Pitching the show in Hollywood was tough. Executives wanted a comparison to an existing hit. "I couldn't think of one — which I think is a good thing," Dippold says. "I just doubled down. I said: 'It's like nothing you've ever seen before.'" Apple bought it. At the premiere, Rhys called Apple "the only streaming platform in Hollywood seemingly willing to take a f---ing risk these days."

Rhys, who's also an executive producer, joined a Zoom call from what looks like a pitch-black cupboard — spooky, but also funny. He says his kids have "zero interest" in watching anything he does. When he first read the script, he felt relief: "This isn't the norm. This is going to be something different."

For Dippold, the response is overwhelming. "[All this response] is much more positive than what I've seen before," she says. And she hopes it proves that audiences are hungry for original stories — not just reboots and sequels. "Hollywood has become a very fear-based economy," she says. "It's so much easier to say no and not put yourself at risk. But I think that's not paying off."

Widow's Bay may very well be the best streaming series in a long time. And hands down one of the most mesmerising acts of narrative prestidigitation in horror. — Guillermo del Toro

The show's trajectory is a case study in how good word-of-mouth can still win in the streaming era. For weeks, Dippold saw almost no online chatter. Now fans are catching up fast. The finale airs this week, and the buzz keeps building. Dippold laughs recalling the del Toro moment: "I was out to dinner, and when I walked out, my phone had so many messages. It was like, 'What terrible emergency has happened?'"
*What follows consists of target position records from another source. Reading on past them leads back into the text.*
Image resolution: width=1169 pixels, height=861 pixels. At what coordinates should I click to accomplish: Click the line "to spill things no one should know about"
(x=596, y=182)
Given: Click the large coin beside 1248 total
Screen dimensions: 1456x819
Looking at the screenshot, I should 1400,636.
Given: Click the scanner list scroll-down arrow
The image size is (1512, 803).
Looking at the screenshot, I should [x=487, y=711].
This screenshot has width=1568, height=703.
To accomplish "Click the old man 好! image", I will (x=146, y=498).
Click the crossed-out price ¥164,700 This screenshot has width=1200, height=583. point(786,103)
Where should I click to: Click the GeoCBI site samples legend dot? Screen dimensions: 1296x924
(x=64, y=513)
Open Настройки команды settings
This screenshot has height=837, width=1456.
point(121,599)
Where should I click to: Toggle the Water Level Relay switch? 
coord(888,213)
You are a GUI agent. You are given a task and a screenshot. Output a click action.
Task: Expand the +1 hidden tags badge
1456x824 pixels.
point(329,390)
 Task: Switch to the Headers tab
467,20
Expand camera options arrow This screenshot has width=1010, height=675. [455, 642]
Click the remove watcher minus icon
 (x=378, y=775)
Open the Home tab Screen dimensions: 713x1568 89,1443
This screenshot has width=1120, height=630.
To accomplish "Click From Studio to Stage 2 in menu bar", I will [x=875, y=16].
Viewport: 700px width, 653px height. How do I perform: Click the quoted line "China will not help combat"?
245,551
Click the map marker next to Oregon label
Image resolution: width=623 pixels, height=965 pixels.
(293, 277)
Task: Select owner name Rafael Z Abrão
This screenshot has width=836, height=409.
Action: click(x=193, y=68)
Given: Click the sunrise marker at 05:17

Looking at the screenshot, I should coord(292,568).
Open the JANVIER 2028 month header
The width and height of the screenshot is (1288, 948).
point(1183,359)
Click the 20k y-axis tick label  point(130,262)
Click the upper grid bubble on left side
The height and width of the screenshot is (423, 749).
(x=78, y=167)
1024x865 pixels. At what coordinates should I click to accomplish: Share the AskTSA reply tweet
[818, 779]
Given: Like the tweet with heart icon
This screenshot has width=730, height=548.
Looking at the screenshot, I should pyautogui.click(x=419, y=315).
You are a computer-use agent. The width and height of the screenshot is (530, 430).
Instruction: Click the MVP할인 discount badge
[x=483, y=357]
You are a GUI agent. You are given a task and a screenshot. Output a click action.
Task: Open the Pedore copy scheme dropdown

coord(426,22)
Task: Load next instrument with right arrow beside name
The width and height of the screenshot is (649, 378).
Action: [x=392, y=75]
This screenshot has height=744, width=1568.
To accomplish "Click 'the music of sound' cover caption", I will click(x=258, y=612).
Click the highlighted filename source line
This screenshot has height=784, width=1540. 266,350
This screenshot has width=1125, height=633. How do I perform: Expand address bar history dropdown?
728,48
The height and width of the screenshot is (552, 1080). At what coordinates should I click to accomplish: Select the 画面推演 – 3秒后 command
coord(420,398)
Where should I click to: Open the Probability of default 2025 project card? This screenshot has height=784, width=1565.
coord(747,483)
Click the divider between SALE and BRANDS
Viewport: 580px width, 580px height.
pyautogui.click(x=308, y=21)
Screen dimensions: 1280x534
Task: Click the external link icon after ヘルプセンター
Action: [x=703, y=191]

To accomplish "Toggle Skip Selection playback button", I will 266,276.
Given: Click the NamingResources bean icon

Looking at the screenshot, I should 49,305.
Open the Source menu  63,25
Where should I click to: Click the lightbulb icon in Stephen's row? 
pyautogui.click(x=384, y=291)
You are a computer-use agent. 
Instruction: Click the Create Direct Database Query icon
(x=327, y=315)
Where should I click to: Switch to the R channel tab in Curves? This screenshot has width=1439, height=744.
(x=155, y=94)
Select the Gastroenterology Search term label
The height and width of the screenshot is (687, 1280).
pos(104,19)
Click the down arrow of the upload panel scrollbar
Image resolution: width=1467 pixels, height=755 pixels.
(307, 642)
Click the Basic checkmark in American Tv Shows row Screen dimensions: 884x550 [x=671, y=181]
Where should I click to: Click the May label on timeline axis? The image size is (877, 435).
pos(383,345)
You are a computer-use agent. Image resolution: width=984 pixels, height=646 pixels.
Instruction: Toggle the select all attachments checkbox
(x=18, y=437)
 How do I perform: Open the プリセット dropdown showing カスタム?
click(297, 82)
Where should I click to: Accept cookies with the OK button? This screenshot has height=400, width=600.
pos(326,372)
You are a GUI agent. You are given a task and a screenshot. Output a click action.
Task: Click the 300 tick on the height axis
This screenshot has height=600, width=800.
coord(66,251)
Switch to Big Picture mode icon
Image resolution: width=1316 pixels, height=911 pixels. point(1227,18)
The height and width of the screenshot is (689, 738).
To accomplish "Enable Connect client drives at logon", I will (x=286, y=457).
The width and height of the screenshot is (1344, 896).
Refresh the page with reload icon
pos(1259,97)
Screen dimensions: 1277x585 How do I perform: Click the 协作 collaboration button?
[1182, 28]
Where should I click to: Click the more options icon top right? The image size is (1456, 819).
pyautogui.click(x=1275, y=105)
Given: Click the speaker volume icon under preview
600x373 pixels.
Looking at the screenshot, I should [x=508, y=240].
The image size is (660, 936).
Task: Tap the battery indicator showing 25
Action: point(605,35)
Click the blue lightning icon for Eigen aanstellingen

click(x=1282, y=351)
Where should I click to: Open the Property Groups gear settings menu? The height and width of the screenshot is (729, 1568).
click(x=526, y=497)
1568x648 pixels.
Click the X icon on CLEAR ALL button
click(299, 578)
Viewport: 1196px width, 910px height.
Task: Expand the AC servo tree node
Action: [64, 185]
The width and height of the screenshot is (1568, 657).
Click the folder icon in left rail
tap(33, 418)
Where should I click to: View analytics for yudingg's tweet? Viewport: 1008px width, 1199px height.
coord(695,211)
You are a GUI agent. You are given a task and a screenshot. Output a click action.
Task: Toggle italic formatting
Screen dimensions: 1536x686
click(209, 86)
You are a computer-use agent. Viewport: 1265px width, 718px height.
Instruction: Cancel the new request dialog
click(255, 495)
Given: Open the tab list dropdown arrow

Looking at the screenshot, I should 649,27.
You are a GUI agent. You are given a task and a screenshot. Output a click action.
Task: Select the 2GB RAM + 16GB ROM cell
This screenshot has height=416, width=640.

The show's texture comes from Dippold's deep world-building. She went to museums and imagined what a Widow's Bay exhibit would look like. She built the island's mythology and history until it felt real. The result is a show that wears its influences openly but feels entirely original — a horror-comedy-drama hybrid that doesn't fit neatly into any box. Even Dippold struggled to describe it: "I had been spending so much time thinking of what the [comparison] was." In the end, she just told Apple: "It's like nothing you've ever seen before." They believed her.